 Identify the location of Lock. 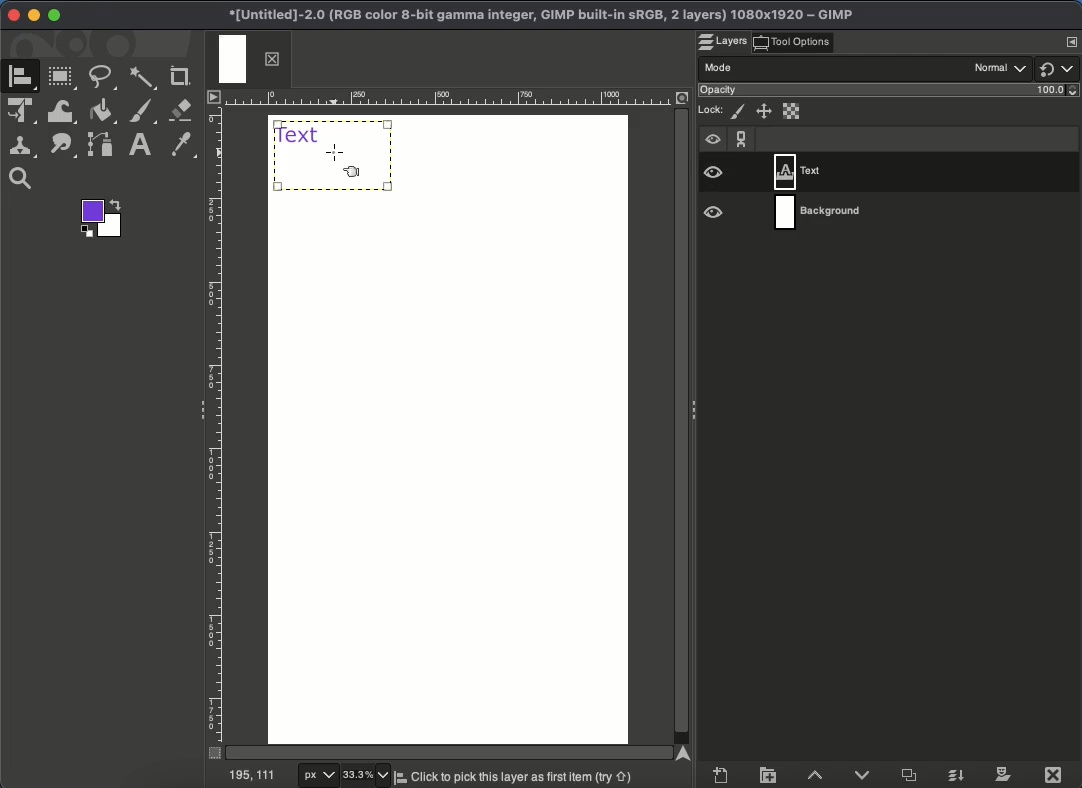
(712, 113).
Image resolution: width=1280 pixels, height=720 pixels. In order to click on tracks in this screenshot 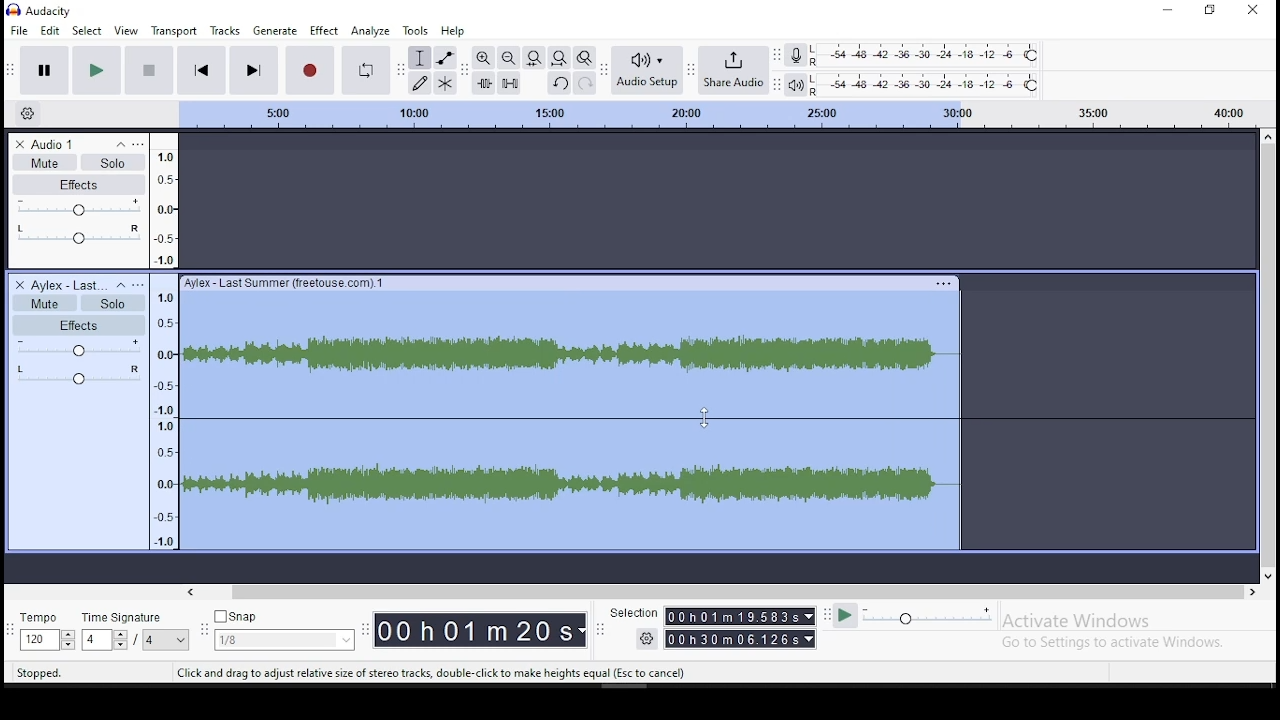, I will do `click(226, 30)`.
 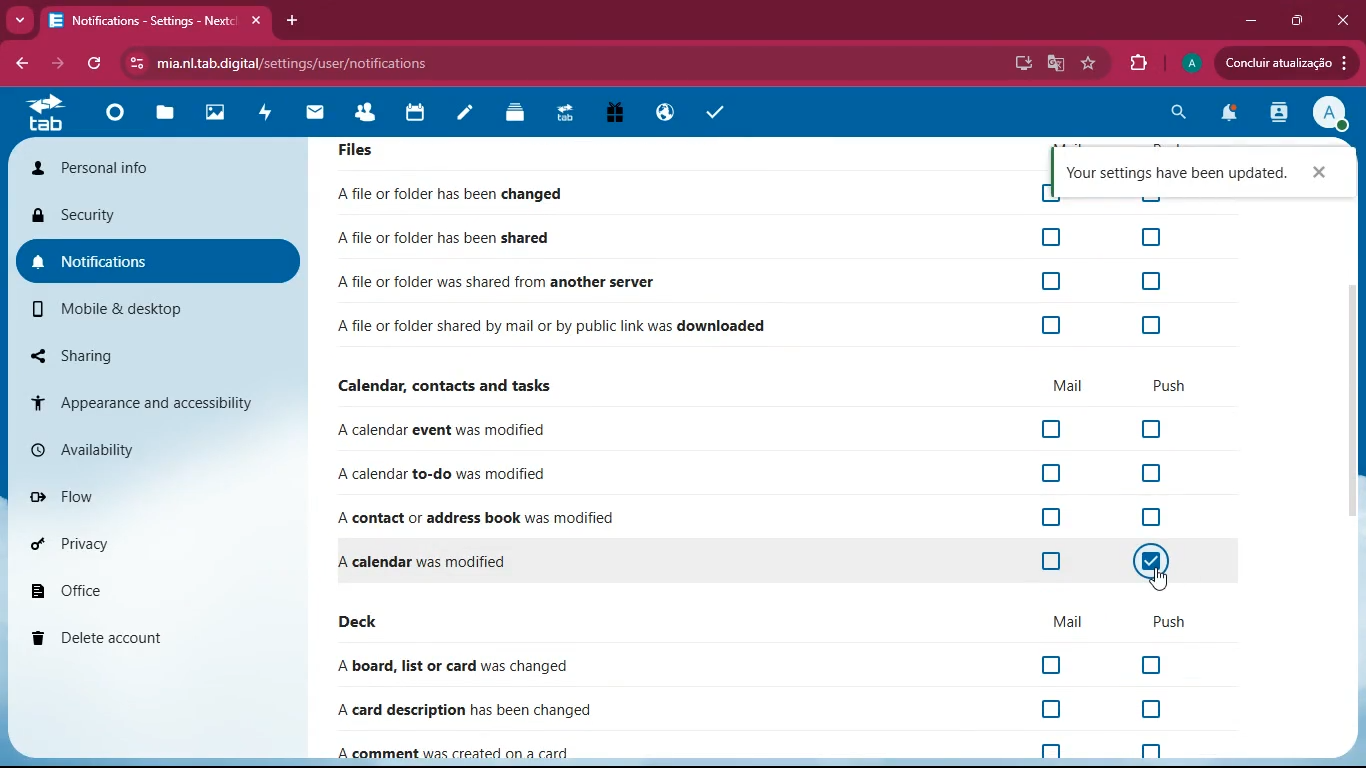 What do you see at coordinates (1054, 238) in the screenshot?
I see `Checkbox` at bounding box center [1054, 238].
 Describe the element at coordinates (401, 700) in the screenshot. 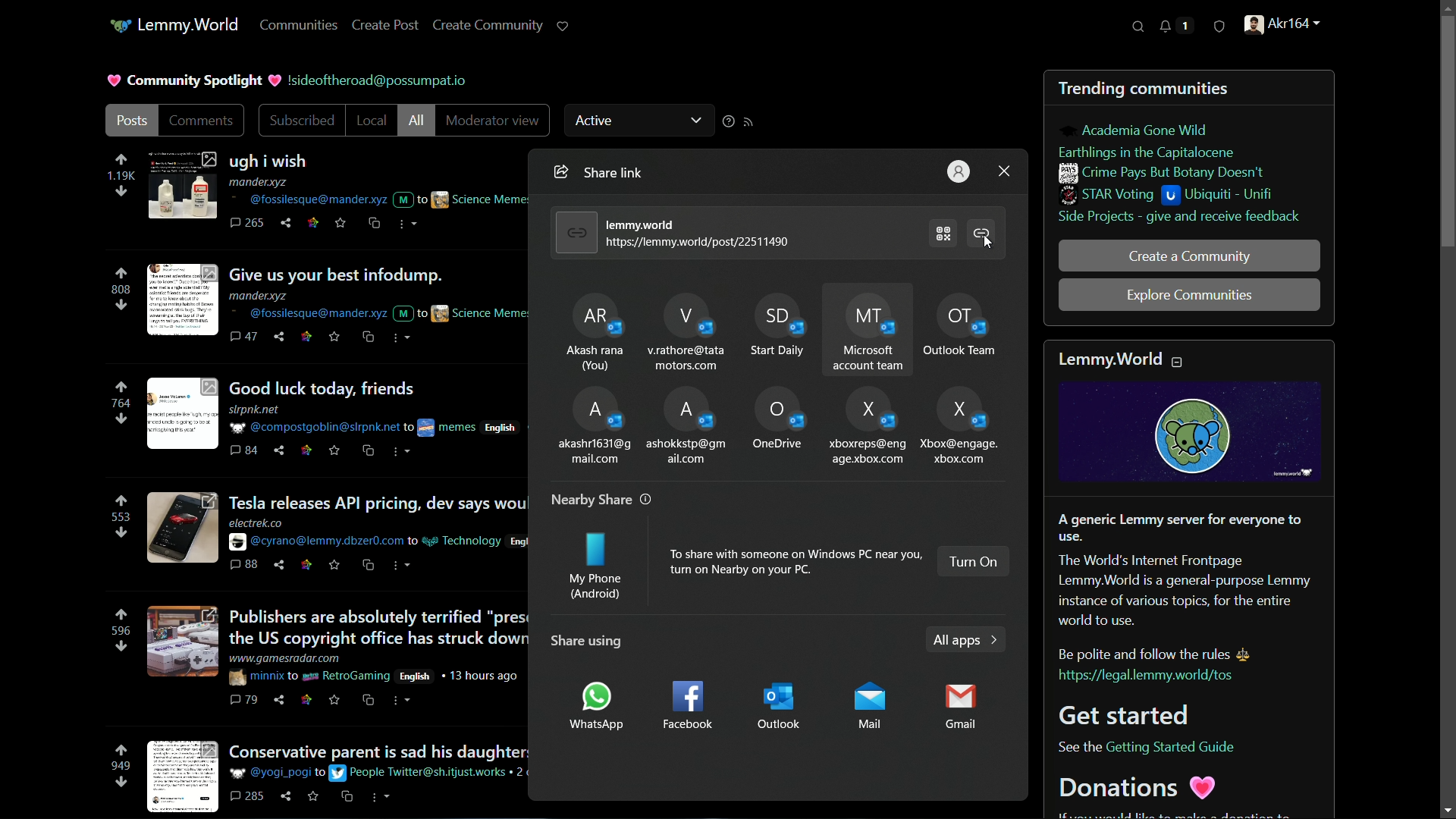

* [Your goal]:
Quote the stretch of the entries from the line containing "What do you" through the end of the entries, leaving out the pictures.

* [Reply to the task]:
  What do you see at coordinates (1054, 238) in the screenshot?
I see `Checkbox` at bounding box center [1054, 238].
 Describe the element at coordinates (401, 700) in the screenshot. 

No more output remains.